Reproduce the passage of the cuDLA forum post below that begins with the words containing "As we can see" and ends with "specific quantization parameters?".

* [Selected extract]:
•••••
Pre-process of fp32 type inputs fed in cuDLA application

zhi_xz · February 24, 2023, 2:17am

I am learning how to program with cuDLA by cudaSamples - cuDLAHybridMode and cuDLAStandaloneMode.
First, I compile DLA loadable file by :

trtexec --deploy=/usr/src/tensorrt/data/mnist/mnist.prototxt --model=/usr/src/tensorrt/data/mnist/mnist.caffemodel --output=ip2 --useDLACore=0 --int8 --inputIOFormats=int8:chw32 --outputIOFormats=int8:chw32 --saveEngine=./mnist_int8.bin --buildOnly --safe

mnist.caffemodel is a fp32 model, after being compiled by tensorrt it become int8 model. Running cuDLAStandaloneMode with mnist_int8.bin as input. It prints the input tensor descriptor as below:

Printing input tensor descriptor
        TENSOR NAME : data'
        size: 25088
        dims: [1, 1, 28, 28]
        data fmt: 3
        data type: 4
        data category: 2
        pixel fmt: 36
        pixel mapping: 0
Printing output tensor descriptor
        TENSOR NAME : ip2'
        size: 32
        dims: [1, 10, 1, 1]
        data fmt: 3
        data type: 4
        data category: 2
        pixel fmt: 36
        pixel mapping: 0

As we can see data type 4 means int8. My question is an fp32 model compiled and quantized with tensorrt, its input, and output become int8? If so, how should I handle the input since I don’t know the specific quantization parameters?
•••••
* [Listed records]:
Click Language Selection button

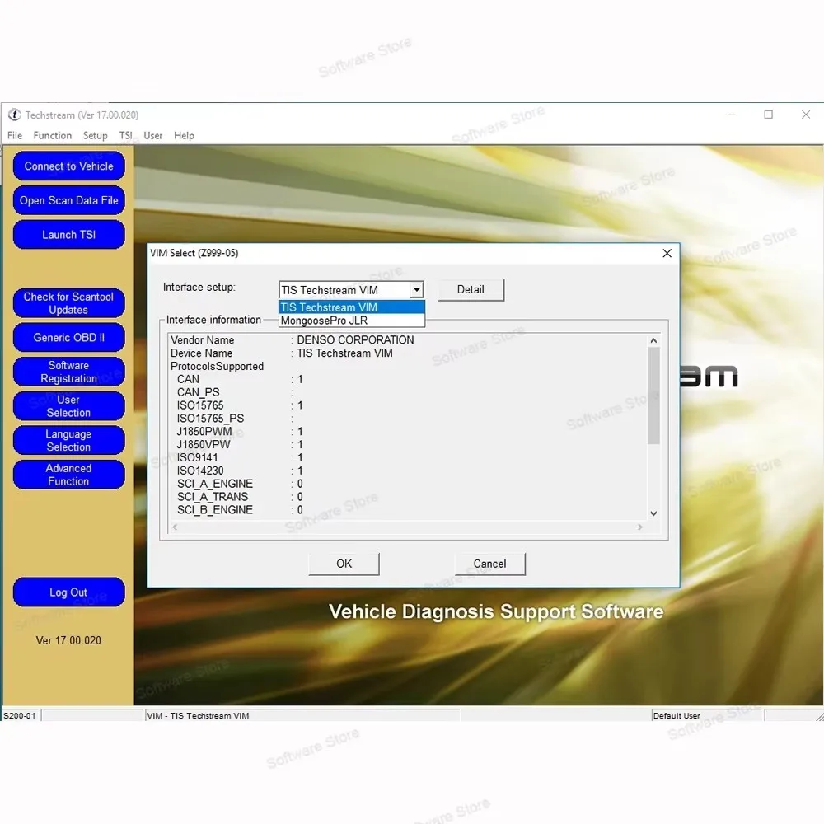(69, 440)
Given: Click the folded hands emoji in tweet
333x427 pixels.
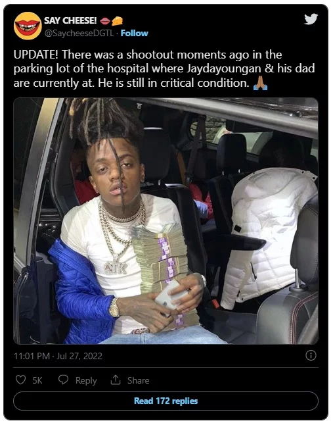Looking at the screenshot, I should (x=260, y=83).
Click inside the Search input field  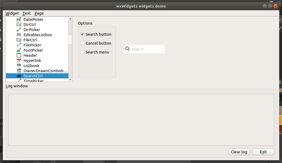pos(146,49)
•••••
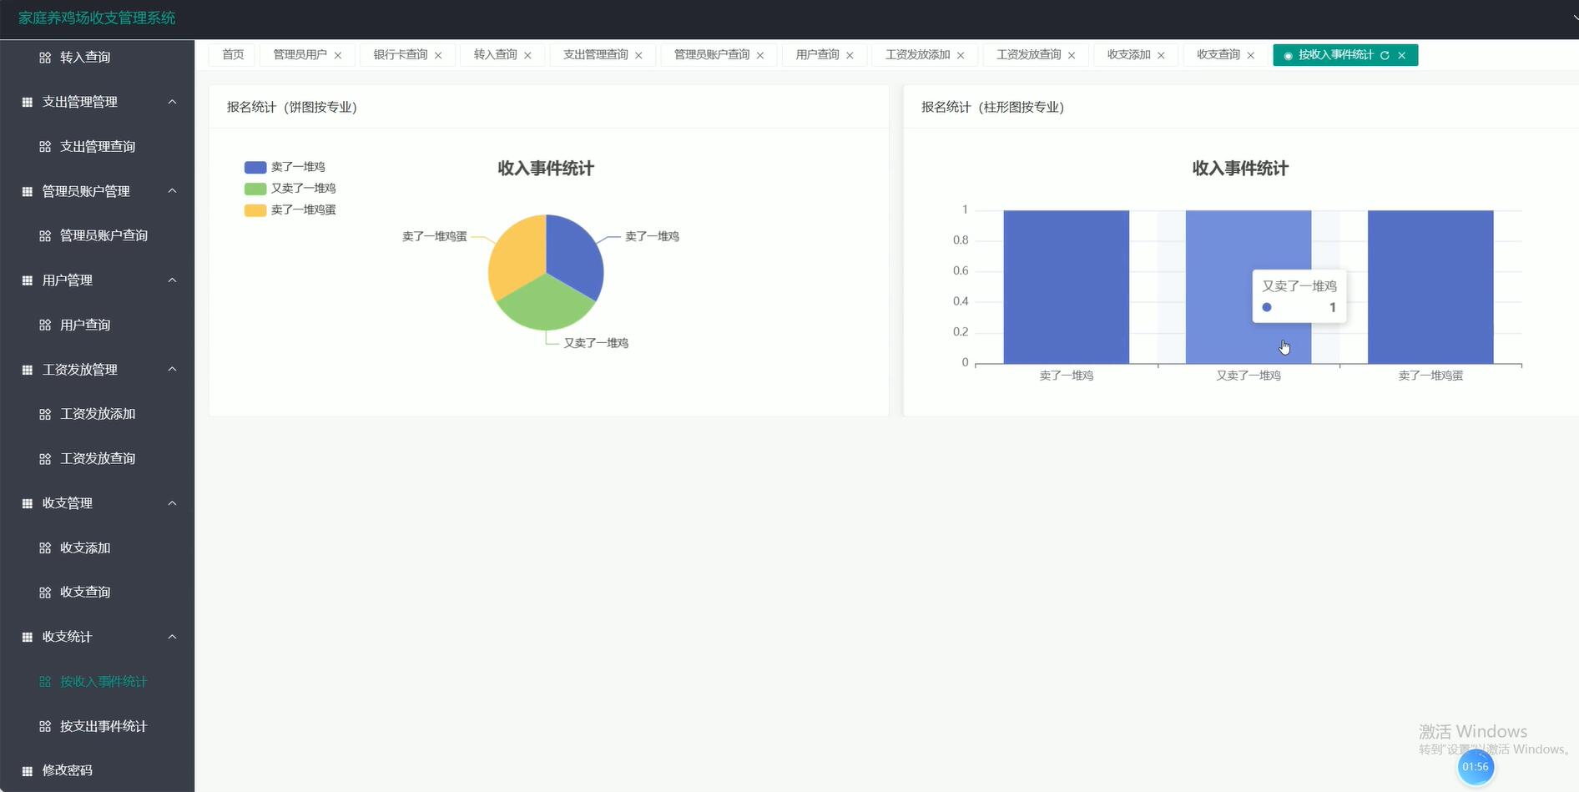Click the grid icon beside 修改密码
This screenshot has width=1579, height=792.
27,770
•••••
* [Expected answer]:
As we can see data type 4 means int8. My question is an fp32 model compiled and quantized with tensorrt, its input, and output become int8? If so, how should I handle the input since I don’t know the specific quantization parameters?